O informe reúne os dados referentes ao ano-base 2025 e é fundamental para o preenchimento da Declaração do Imposto de Renda Pessoa Física (IRPF), cuja entrega tradicionalmente começa em março.
O que é o informe de rendimentos
O informe de rendimentos funciona como um resumo oficial de tudo o que o contribuinte recebeu ao longo do ano anterior, além dos valores de imposto já recolhidos.
Para trabalhadores com carteira assinada, o documento detalha salários, férias, 13º salário, bônus, imposto retido na fonte e contribuições ao INSS. No caso de aposentados e pensionistas, o informe é emitido pelo próprio INSS, com a discriminação dos benefícios pagos.
Bancos e corretoras também enviam informes com dados sobre aplicações financeiras, como CDBs, fundos de investimento e ações, além do imposto retido sobre esses rendimentos.
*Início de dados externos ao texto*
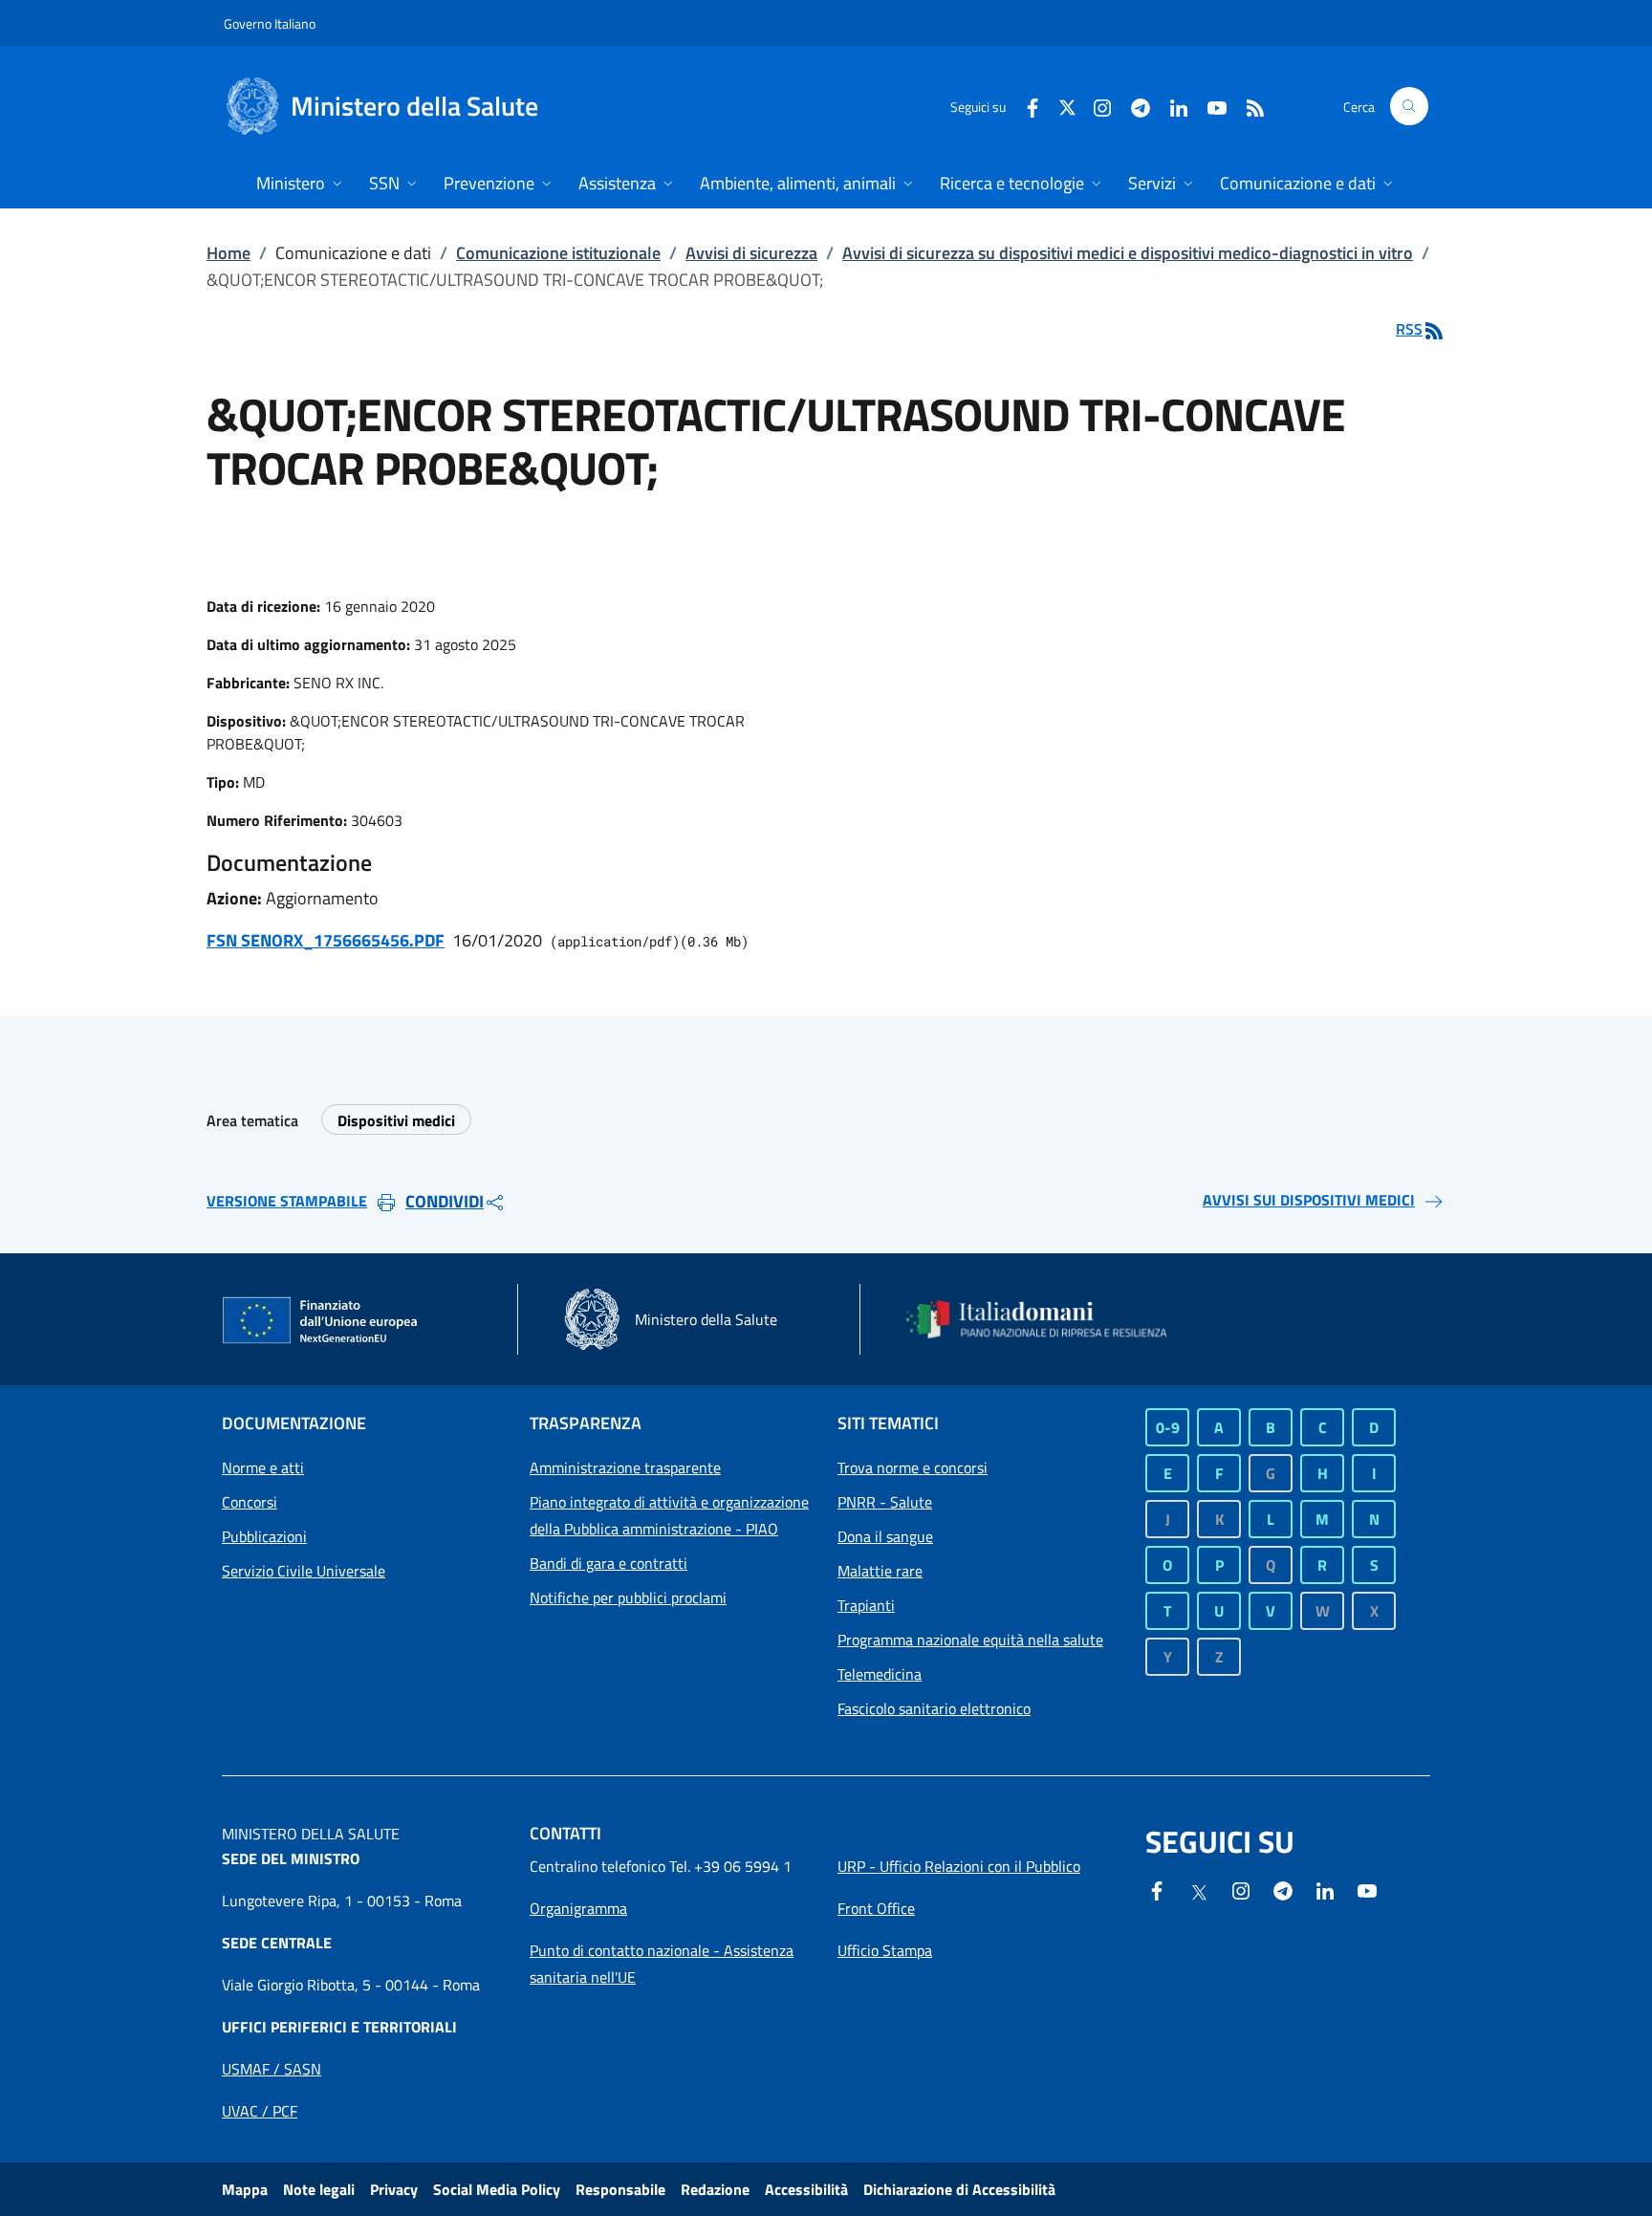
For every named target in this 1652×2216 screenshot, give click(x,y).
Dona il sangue (885, 1536)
Já as operadoras de saúde informam os valores pagos em planos e despesas médicas, que podem ser utilizados como dedução na declaração.
Cruzamento de dados e risco de malha fina
As mesmas informações são encaminhadas pelas fontes pagadoras à Receita Federal, que realiza o cruzamento com os dados declarados pelo contribuinte. Divergências nesse processo podem levar à chamada malha fina.
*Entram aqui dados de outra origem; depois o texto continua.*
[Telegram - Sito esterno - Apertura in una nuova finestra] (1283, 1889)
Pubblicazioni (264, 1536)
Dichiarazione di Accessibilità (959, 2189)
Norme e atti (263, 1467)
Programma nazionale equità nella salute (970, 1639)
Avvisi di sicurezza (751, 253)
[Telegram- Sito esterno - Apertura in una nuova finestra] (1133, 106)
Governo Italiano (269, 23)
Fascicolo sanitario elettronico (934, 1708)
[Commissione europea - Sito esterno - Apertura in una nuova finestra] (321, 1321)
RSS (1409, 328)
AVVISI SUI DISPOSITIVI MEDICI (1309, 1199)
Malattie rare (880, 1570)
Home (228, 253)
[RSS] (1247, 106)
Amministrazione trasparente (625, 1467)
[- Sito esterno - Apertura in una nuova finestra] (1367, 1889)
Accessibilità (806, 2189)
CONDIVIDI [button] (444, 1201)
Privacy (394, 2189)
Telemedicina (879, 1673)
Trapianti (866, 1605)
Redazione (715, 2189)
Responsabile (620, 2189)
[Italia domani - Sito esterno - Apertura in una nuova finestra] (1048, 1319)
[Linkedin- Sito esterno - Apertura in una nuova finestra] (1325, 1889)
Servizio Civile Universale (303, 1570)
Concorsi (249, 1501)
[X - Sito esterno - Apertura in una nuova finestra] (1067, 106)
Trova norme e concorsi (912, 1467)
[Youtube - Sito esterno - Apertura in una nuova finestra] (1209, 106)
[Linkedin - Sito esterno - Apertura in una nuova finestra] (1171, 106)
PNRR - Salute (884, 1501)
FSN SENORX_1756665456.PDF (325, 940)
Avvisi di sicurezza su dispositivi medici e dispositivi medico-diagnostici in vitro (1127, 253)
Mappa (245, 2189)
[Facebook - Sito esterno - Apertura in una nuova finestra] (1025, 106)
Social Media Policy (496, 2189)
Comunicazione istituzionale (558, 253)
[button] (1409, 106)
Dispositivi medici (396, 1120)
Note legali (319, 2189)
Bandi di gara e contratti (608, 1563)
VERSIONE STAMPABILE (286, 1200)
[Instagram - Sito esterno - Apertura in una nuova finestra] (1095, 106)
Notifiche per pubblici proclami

Por isso, o informe de rendimentos é essencial para conferir se todos os valores estão corretos, inclusive na declaração pré-preenchida, disponibilizada pela Receita.
Caso o documento não seja recebido até o prazo, a orientação é solicitar formalmente à fonte pagadora e guardar o comprovante do pedido. Empresas e instituições que não entregarem o informe no prazo ou enviarem o documento com erros estão sujeitas a multa de R$ 41,43 por documento.
Outra alternativa é consultar as informações diretamente no Portal e-CAC, utilizando conta Gov.br nos níveis prata ou ouro. Como as fontes pagadoras são obrigadas a enviar os dados ao Fisco, o contribuinte pode verificar os rendimentos vinculados ao CPF na plataforma.